▸ Exercise
Retype exactly, and only, the lines from the one that contains "Given: Click the" through the final line of the entries.

(Saved data entries)
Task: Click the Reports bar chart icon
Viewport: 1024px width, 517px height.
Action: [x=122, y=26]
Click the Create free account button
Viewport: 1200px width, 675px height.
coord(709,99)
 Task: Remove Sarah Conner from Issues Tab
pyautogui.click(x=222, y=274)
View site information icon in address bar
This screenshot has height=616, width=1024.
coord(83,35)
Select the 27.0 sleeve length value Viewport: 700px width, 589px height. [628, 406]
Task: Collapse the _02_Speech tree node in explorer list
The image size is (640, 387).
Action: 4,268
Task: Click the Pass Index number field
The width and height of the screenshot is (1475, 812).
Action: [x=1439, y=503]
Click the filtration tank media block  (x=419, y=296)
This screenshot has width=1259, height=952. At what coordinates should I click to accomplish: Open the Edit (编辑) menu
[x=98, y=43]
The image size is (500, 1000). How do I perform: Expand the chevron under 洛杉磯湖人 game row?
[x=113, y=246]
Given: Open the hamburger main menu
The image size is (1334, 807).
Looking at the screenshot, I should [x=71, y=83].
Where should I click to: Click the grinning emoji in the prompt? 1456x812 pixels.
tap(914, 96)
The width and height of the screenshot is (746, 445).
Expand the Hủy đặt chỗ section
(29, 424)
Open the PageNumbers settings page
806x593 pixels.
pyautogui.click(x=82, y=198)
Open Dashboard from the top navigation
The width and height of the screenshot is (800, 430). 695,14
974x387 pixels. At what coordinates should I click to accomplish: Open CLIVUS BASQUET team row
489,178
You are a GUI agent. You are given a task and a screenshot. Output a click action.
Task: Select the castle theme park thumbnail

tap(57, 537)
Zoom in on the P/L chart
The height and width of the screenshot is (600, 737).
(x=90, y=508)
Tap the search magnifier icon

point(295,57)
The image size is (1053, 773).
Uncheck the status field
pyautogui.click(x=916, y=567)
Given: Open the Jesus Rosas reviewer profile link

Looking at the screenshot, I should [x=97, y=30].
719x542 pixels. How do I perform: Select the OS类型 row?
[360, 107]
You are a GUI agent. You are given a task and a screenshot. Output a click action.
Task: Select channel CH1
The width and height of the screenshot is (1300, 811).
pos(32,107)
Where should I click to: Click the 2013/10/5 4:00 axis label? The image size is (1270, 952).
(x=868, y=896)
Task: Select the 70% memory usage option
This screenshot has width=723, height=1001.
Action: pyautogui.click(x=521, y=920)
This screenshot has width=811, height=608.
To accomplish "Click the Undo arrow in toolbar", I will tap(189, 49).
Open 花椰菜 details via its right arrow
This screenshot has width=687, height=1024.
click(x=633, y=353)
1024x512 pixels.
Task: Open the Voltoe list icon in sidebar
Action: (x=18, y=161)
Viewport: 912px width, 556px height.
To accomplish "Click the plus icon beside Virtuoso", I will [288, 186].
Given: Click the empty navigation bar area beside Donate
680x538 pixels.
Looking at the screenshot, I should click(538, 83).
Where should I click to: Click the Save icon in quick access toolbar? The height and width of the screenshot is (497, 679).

▸ Expected answer
Given: Click the empty navigation bar area beside Donate
680x538 pixels.
Looking at the screenshot, I should click(538, 83).
Where should I click to: Click the Save icon in quick access toolbar? The height and width of the screenshot is (497, 679).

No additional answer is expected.